■ Problem requirements ■
In full and without change, transcribe the records below.

■ Listed records ■
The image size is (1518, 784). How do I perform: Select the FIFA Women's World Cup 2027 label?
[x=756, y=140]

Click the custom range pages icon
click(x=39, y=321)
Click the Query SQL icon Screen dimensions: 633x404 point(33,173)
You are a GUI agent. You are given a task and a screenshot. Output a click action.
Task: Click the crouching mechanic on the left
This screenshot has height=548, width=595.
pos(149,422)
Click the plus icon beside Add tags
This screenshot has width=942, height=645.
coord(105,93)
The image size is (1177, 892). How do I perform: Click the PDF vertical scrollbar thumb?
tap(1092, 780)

■ Task response ■
The image size is (1518, 784). How do I perform: Select the FIFA Women's World Cup 2027 label?
[x=756, y=140]

Click the custom range pages icon
click(x=39, y=321)
Click the Query SQL icon Screen dimensions: 633x404 point(33,173)
You are a GUI agent. You are given a task and a screenshot. Output a click action.
Task: Click the crouching mechanic on the left
This screenshot has height=548, width=595.
pos(149,422)
Click the plus icon beside Add tags
This screenshot has width=942, height=645.
coord(105,93)
The image size is (1177, 892). How do I perform: Click the PDF vertical scrollbar thumb?
tap(1092, 780)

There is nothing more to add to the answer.